Incorporating a new focus on data visualization and time series forecasting, Data Mining for Business Intelligence, Second Edition continues to supply insightful, detailed guidance on fundamental data mining techniques. This new edition guides readers through the use of the Microsoft Office Excel add-in XLMiner for developing predictive models and techniques for describing and finding patterns in data.
From clustering customers into market segments and finding the characteristics of frequent flyers to learning what items are purchased with other items, the authors use interesting, real-world examples to build a theoretical and practical understanding of key data mining methods, including classification, prediction, and affinity analysis as well as data reduction, exploration, and visualization.

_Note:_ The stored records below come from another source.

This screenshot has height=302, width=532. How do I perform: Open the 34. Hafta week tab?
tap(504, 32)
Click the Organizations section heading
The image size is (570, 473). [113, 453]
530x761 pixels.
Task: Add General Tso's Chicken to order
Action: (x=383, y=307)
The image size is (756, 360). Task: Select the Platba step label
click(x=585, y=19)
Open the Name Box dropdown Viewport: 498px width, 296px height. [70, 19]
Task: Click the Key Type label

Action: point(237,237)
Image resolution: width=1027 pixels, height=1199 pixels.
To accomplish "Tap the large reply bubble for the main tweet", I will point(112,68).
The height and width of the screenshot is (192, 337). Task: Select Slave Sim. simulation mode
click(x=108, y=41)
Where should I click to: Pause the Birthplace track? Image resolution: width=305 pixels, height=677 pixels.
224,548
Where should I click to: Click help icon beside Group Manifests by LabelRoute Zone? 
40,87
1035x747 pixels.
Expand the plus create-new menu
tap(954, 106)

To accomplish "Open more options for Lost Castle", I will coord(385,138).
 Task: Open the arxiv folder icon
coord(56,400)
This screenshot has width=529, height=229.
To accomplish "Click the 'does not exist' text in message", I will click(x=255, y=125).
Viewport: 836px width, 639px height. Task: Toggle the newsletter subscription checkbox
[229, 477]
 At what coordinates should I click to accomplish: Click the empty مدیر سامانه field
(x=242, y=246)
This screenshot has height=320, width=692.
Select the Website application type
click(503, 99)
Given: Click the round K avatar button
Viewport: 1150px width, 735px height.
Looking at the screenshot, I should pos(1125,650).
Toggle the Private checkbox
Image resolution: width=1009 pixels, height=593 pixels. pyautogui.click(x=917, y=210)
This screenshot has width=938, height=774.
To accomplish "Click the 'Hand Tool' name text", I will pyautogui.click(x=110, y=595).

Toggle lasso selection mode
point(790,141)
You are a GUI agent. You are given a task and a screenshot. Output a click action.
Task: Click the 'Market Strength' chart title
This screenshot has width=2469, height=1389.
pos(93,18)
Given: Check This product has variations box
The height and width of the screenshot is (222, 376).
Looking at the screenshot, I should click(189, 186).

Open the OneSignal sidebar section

The Second Edition now features:
  • Three new chapters on time series forecasting, introducing popular business forecasting methods including moving average, exponential smoothing methods; regression-based models; and topics such as explanatory vs. predictive modeling, two-level models, and ensembles
  • A revised chapter on data visualization that now features interactive visualization principles and added assignments that demonstrate interactive visualization in practice
  • Separate chapters that each treat k-nearest neighbors and Naïve Bayes methods
  • Summaries at the start of each chapter that supply an outline of key topics
The book includes access to XLMiner, allowing readers to work hands-on with the provided data. Throughout the book, applications of the discussed topics focus on the business problem as motivation and avoid unnecessary statistical theory. Each chapter concludes with exercises that allow readers to assess their comprehension of the presented material. The final chapter includes a set of cases that require use of the different data mining techniques, and a related Web site features data sets, exercise solutions, PowerPoint slides, and case solutions.
Data Mining for Business Intelligence, Second Edition is an excellent book for courses on data mining, forecasting, and decision support systems at the upper-undergraduate and graduate levels. It is also a one-of-a-kind resource for analysts, researchers, and practitioners working with quantitative methods in the fields of business, finance, marketing, computer science, and information technology.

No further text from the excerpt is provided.